Im Nachhinein anfechten - das geht nicht!

Erst hat eine private Krankenversicherung jahrelang die Kosten für ein Arzneimittel erstattet. Dann leugnet sie plötzlich die medizinische Notwendigkeit. Und ficht kurzerhand die Abrechnung an.

Von Frank A. Stebner Veröffentlicht:
Dr. Frank A. Stebner ist Fachanwalt für Medizinrecht in Salzgitter.

Dr. Frank A. Stebner ist Fachanwalt für Medizinrecht in Salzgitter.

© privat

Der Sparzwang im Gesundheitswesen ist inzwischen auch bei der PKV angekommen. Privatversicherte haben sich in den letzten Jahren daran gewöhnt, dass sie Kosten manchmal nur nach umfangreichem Schriftverkehr und gegebenenfalls rechtlichen Schritten erstattet bekommen.

Jetzt hat sich die Inter Krankenversicherung etwas Neues einfallen lassen, um Ausgaben zurückzuholen. Sie erklärte im Nachhinein die Anfechtung von Kostenerstattungen, angeblich weil im Nachhinein die medizinische Notwendigkeit nicht vorgelegen habe.

Zuvor hatte die Versicherung über Jahre hinweg die Kosten für ein teures verschreibungspflichtiges Arzneimittel erstattet. Bei der letzten Kostenerstattung behauptete sie dann im Nachhinein, das Arzneimittel sei in der Dosierung nicht erforderlich. So erklärte die Leistungsabteilung kurzerhand die Anfechtung der Abrechnung und Auszahlung.

Genau geregelt sind im Versicherungsvertragsgesetz (VVG) die Anfechtungsgegenstände - ergänzt durch die Vorschriften in den Allgemeinen Versicherungsbedingungen. Anfechtungsgegenstände sind:

• Verletzung vorvertraglicher Anzeigepflichten (z.

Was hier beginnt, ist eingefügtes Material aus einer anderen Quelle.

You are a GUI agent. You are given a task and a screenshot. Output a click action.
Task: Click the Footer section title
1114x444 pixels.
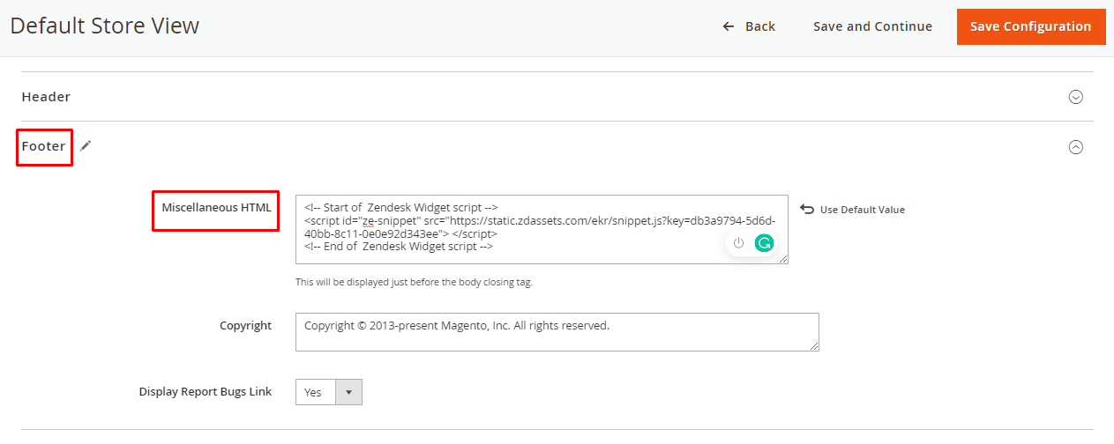(x=43, y=146)

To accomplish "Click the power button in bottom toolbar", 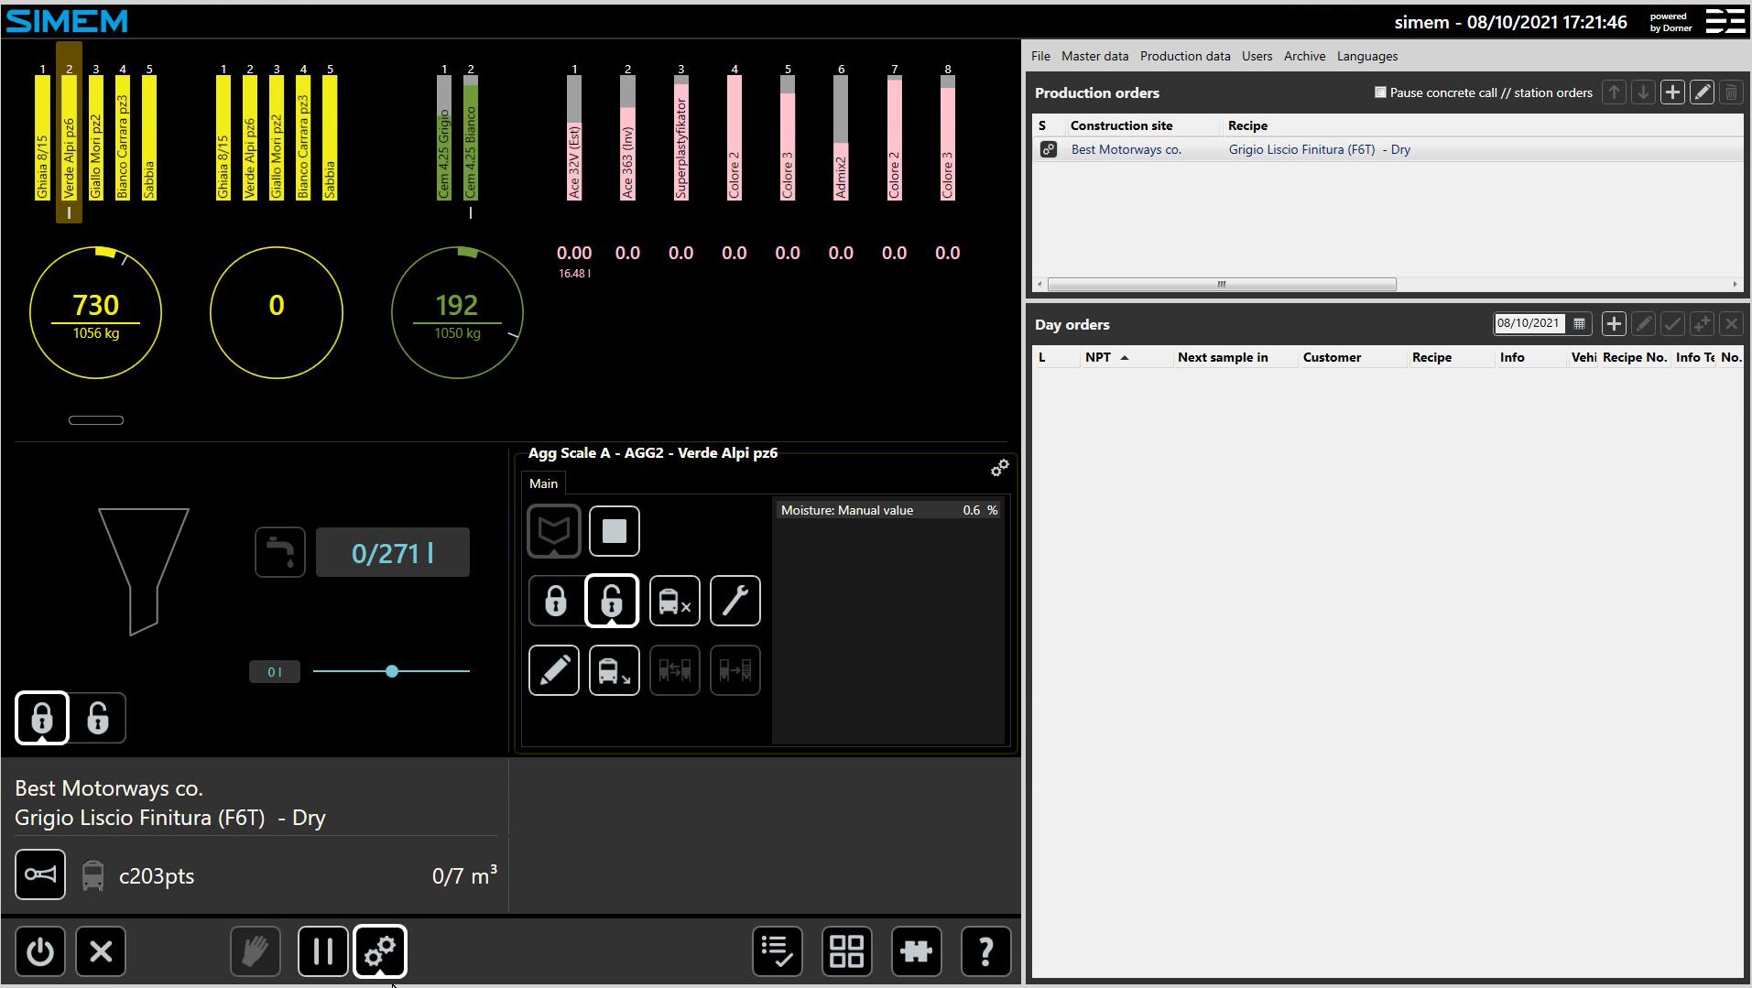I will point(40,951).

B. Verschweigen von erheblichen Vorerkrankungen).

• Verletzung von Anzeigepflichten bei Vertragsänderungen.

• Täuschung über Gefahrumstände

Die genannten Anfechtungsgegenstände beziehen sich also auf den Vertragsinhalt selbst. Daneben wird generell eine Anfechtung wegen arglistiger Täuschung durch den Versicherungsnehmer für zulässig erachtet (Paragraf 22 VVG, Paragraf 123 BGB).

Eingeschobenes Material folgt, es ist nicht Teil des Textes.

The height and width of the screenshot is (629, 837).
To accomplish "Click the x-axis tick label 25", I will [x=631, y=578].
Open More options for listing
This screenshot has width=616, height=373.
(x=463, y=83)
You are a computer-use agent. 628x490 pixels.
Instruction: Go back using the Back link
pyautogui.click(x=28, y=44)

Wird eine Anfechtung wie im genannten Fall nach erfolgter Kostenerstattung beispielsweise wegen einer von der Krankenversicherung behaupteten Übermedikation erklärt, liegt keine der Anfechtungsgründe im Sinne der im VVG normierten Anfechtung vor.

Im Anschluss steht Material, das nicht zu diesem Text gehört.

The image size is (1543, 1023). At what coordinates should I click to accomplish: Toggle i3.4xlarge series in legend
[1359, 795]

Es bleibt damit nur eine Anfechtungsmöglichkeit wegen arglistiger Täuschung. Dafür ist aber immer eine aktive, vorsätzliche Täuschungshandlung durch den Versicherungsnehmer erforderlich. Eine solche liegt z. B. bei einer Rezeptfälschung vor und ist in den wenigsten Fällen anzunehmen.

Kein Anfechtungsgrund besteht, wenn in der Leistungsabteilung einer privaten Krankenversicherung erst nach vorbehaltlos erfolgter Kostenerstattung eine fehlende medizinische Notwendigkeit festgestellt wird.

Dann liegt ein sogenannter unbeachtlicher Motivirrtum vor, und die erklärte Anfechtung ist unwirksam. Versicherte müssen die Kostenerstattung dann weder ganz, noch teilweise zurückzahlen.